KindiakMath

Proving Feynman’s Trick

Feynman’s trick in differentiating under the integral sign has been creatively wielded to evaluate otherwise intractable integrals. In this exercise, we prove Feynman’s trick and use it to evaluate the seemingly intractable Dirichlet integral

\displaystyle \int_{-\infty}^{\infty} \frac{\sin x}{x}\, \mathrm dx.

Let (\Omega, \mathcal F, \mathbb R) be a measure space and f : \Omega \times [a, b] \to \mathbb R be a function such that for each t \in [a, b], f( \cdot, t) is measurable.

Problem 1. Suppose the following conditions:

  • For any \omega \in \Omega, f(\omega, \cdot) is continuous.
  • There exists some non-negative integrable g : \Omega \to \mathbb R such that for any (\omega, t) \in \Omega \times [a, b], |f( \omega ,t)| \leq g(\omega).

Prove that the map F : [a, b] \to \mathbb R defined by \displaystyle F(t) : = \int_{\Omega} f(\cdot , t)\, \mathrm d\mu is continuous.

(Click for Solution)

Solution. Fix t_n \to t. For any \omega \in \Omega, since f(\omega, \cdot) is continuous,

f(\omega, t_n) \to f(\omega, t),

so that f(\cdot, t_n) \to f(\cdot, t) pointwise. Furthermore,

\displaystyle \int_{\Omega} |f(\cdot, t)|\, \mathrm d\mu \leq \int_{\Omega} g\, \mathrm d\mu < \infty,

so that f(\cdot, t_n) and f(\cdot, t) are all integrable.

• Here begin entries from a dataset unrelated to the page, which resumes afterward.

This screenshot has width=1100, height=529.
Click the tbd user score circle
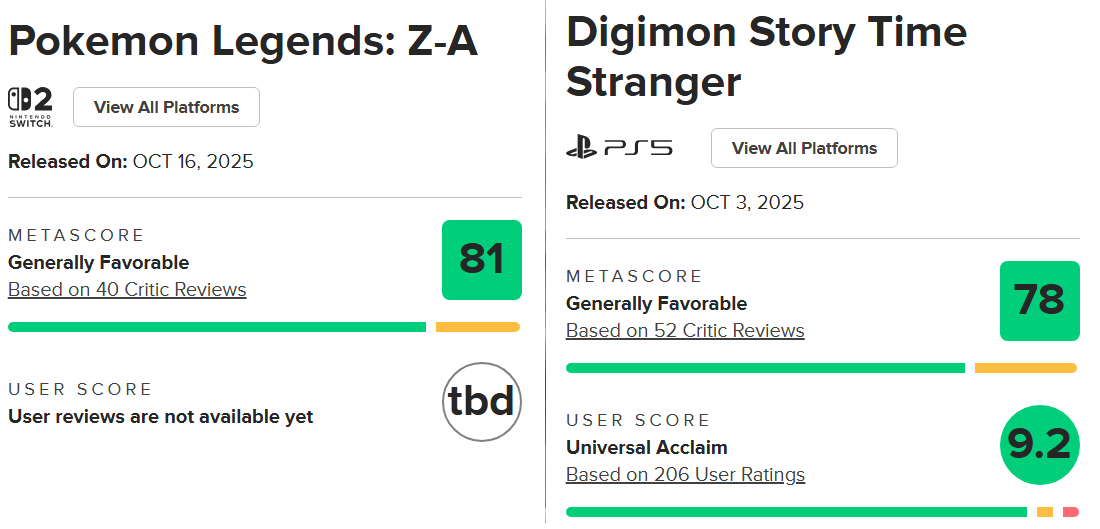[482, 402]
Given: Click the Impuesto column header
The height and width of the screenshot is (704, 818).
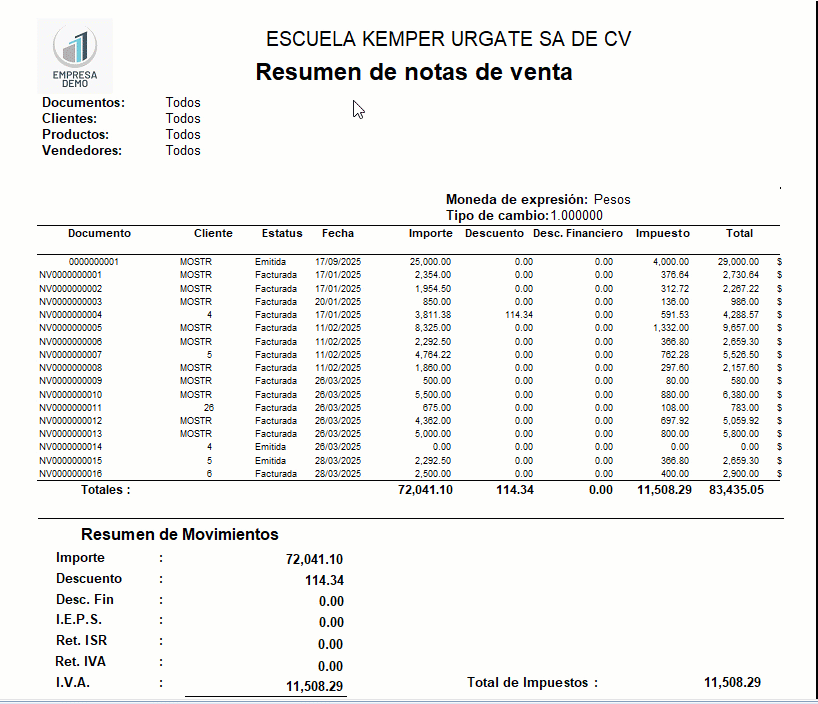Looking at the screenshot, I should pos(663,233).
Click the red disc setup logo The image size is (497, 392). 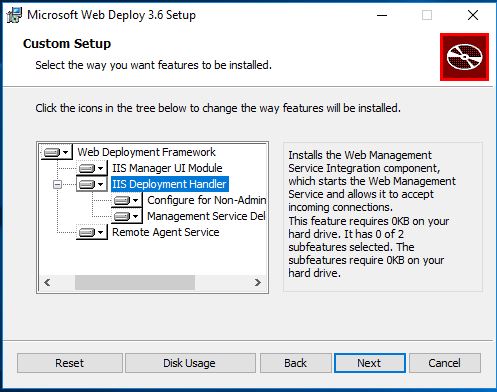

Since g is integrable, by Lebesgue’s dominated convergence theorem,

\displaystyle F(t_n) = \lim_{n \to \infty} \int_{\Omega} f(\cdot , t_n)\, \mathrm d\mu= \int_{\Omega} f(\cdot , t)\, \mathrm d\mu = F(t),

so that F is continuous, as required.

Problem 2. Suppose the following conditions:

  • There exists some t_0 \in [a, b] such that f(\cdot, t_0) is integrable.
  • For each \omega \in \Omega, f(\omega, \cdot) is differentiable with derivative at t_0 denoted by \frac{\partial f}{\partial t}(\omega,t_0).
  • There exists some non-negative integrable g : \Omega \to \mathbb R such that for any (\omega, t) \in \Omega \times [a, b], \left|\frac{\partial f}{\partial t} (\omega,t) \right| \leq g( \omega ).

Prove that the map F : [a, b] \to \mathbb R defined by \displaystyle F(t) : = \int_{\Omega} f(\cdot, t)\, \mathrm d\mu is differentiable on [a, b] and

\displaystyle F'(t) = \frac{\mathrm d}{\mathrm dt} \int_{\Omega} f(\omega, t)\, \mathrm d\mu(\omega) = \int_{\Omega} \frac{\partial f}{\partial t}(\omega, t)\, \mathrm d\mu(\omega).

(Click for Solution)

Solution. We first check that F is well-defined. By hypothesis, F(t_0) is well-defined. Fix t \in [a, b]. By the mean value theorem, there exists c between t_0 and latex t$ such that

\displaystyle \frac{ |f(\omega, t) - f(\omega, t_0)| }{ |t - t_0| } = \left| \frac{ \partial f }{ \partial t} (\omega, c) \right| \leq g(\omega).

By performing more analysis, f(\cdot, t) is integrable, so that F(t) is well-defined.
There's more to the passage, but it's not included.